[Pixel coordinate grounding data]

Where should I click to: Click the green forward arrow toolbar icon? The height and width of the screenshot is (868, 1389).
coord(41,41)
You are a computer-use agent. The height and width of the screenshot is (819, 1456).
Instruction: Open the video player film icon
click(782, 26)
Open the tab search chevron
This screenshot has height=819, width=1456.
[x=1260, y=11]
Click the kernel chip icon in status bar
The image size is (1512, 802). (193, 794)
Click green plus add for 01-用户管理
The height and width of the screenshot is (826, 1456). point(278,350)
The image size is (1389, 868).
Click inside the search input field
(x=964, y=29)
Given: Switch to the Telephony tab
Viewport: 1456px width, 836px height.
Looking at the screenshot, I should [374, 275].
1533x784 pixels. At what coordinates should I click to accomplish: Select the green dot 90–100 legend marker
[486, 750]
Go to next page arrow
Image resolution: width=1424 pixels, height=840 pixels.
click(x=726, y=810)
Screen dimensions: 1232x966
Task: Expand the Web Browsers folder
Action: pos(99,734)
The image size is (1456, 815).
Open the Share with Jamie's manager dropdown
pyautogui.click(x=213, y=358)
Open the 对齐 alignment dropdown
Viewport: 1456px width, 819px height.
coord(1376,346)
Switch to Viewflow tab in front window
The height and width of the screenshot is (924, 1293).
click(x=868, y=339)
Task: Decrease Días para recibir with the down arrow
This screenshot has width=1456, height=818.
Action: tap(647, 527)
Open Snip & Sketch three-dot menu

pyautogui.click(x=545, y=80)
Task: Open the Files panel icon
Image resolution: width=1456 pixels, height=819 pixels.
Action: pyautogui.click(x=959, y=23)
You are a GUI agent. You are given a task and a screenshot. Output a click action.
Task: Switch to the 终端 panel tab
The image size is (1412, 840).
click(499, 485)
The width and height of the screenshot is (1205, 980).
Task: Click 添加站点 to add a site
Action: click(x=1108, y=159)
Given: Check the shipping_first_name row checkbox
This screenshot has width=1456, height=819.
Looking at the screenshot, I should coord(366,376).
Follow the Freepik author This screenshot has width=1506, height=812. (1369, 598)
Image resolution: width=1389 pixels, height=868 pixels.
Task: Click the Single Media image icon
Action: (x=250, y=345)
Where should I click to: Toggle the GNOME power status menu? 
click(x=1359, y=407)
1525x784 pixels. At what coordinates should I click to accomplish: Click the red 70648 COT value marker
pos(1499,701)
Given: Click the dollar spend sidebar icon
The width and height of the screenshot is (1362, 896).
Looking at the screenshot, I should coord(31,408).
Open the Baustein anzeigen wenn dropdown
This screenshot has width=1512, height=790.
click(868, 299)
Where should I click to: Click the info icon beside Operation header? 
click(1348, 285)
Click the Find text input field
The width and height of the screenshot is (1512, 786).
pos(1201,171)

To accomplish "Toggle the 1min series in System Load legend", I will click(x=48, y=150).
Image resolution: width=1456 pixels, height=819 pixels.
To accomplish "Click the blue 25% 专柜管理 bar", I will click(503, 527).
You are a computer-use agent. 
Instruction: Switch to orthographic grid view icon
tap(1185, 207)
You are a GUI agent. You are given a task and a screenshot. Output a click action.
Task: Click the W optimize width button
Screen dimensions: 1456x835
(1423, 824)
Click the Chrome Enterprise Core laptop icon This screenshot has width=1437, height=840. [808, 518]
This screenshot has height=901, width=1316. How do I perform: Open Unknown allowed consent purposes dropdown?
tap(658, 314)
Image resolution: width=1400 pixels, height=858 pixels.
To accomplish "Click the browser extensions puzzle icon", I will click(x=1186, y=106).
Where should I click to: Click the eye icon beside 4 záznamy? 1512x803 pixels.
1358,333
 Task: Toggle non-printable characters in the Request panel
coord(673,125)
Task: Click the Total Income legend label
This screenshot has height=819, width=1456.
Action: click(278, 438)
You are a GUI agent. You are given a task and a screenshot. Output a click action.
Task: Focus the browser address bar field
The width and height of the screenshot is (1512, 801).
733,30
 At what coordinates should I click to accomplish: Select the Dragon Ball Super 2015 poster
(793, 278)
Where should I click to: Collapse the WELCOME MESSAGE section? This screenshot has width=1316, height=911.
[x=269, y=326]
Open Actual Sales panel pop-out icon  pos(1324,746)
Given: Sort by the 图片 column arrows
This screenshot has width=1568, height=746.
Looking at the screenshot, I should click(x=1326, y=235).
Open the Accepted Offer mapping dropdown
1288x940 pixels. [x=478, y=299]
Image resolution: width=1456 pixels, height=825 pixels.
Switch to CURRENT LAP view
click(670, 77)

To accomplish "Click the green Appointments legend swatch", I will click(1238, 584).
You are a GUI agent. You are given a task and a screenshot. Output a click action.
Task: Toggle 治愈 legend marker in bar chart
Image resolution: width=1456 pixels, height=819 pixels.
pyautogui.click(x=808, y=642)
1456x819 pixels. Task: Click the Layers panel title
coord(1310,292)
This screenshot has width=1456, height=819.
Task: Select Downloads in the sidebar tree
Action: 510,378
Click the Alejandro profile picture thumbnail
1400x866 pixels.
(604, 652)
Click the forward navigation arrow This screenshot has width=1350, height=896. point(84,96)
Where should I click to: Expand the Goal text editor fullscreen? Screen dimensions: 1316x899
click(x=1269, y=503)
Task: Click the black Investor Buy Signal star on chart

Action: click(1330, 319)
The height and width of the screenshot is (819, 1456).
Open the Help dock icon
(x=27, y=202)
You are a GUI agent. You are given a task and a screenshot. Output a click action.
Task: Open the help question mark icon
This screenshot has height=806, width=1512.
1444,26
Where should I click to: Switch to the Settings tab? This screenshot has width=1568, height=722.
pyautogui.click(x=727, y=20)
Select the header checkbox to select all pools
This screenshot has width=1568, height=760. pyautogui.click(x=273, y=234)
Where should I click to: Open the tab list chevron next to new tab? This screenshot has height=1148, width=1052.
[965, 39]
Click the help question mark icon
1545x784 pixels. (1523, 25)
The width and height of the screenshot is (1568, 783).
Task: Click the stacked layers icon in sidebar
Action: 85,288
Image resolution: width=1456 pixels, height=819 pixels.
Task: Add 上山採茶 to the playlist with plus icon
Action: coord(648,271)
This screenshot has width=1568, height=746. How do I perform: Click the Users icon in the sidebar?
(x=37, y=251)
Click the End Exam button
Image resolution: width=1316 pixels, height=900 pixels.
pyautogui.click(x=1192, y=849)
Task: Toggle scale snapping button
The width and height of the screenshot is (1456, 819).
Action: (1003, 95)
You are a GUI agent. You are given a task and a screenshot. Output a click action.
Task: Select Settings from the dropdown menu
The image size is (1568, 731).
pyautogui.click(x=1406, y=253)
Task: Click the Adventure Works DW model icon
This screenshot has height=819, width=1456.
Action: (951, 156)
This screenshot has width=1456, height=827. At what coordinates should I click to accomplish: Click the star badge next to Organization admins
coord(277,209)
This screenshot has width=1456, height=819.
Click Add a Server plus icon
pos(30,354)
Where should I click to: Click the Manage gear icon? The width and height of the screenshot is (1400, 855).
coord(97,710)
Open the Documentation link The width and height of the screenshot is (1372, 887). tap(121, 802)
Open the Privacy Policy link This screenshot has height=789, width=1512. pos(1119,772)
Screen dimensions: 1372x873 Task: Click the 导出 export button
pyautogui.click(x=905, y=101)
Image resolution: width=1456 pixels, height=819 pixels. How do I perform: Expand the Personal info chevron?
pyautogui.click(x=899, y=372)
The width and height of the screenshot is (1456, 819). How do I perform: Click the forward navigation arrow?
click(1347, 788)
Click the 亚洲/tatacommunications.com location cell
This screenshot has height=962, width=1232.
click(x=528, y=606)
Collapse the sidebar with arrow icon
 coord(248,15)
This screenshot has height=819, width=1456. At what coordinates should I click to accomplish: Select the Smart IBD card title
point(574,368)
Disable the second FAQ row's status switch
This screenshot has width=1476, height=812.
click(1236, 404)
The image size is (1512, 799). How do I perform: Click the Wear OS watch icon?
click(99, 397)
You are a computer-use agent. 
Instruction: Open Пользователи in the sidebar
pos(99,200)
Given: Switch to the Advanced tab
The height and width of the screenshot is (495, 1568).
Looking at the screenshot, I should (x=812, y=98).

*Task brief*
The lines above from the one containing "The width and height of the screenshot is (1362, 896)." through the one containing "Click the Chrome" are to be set down exactly, and no others.

*Problem solution*
The width and height of the screenshot is (1362, 896).
Looking at the screenshot, I should coord(31,408).
Open the Baustein anzeigen wenn dropdown
This screenshot has width=1512, height=790.
click(868, 299)
Where should I click to: Click the info icon beside Operation header? 
click(1348, 285)
Click the Find text input field
The width and height of the screenshot is (1512, 786).
pos(1201,171)

To accomplish "Toggle the 1min series in System Load legend", I will click(x=48, y=150).
Image resolution: width=1456 pixels, height=819 pixels.
To accomplish "Click the blue 25% 专柜管理 bar", I will click(503, 527).
You are a computer-use agent. 
Instruction: Switch to orthographic grid view icon
tap(1185, 207)
You are a GUI agent. You are given a task and a screenshot. Output a click action.
Task: Click the W optimize width button
Screen dimensions: 1456x835
(1423, 824)
Click the Chrome Enterprise Core laptop icon This screenshot has width=1437, height=840. [808, 518]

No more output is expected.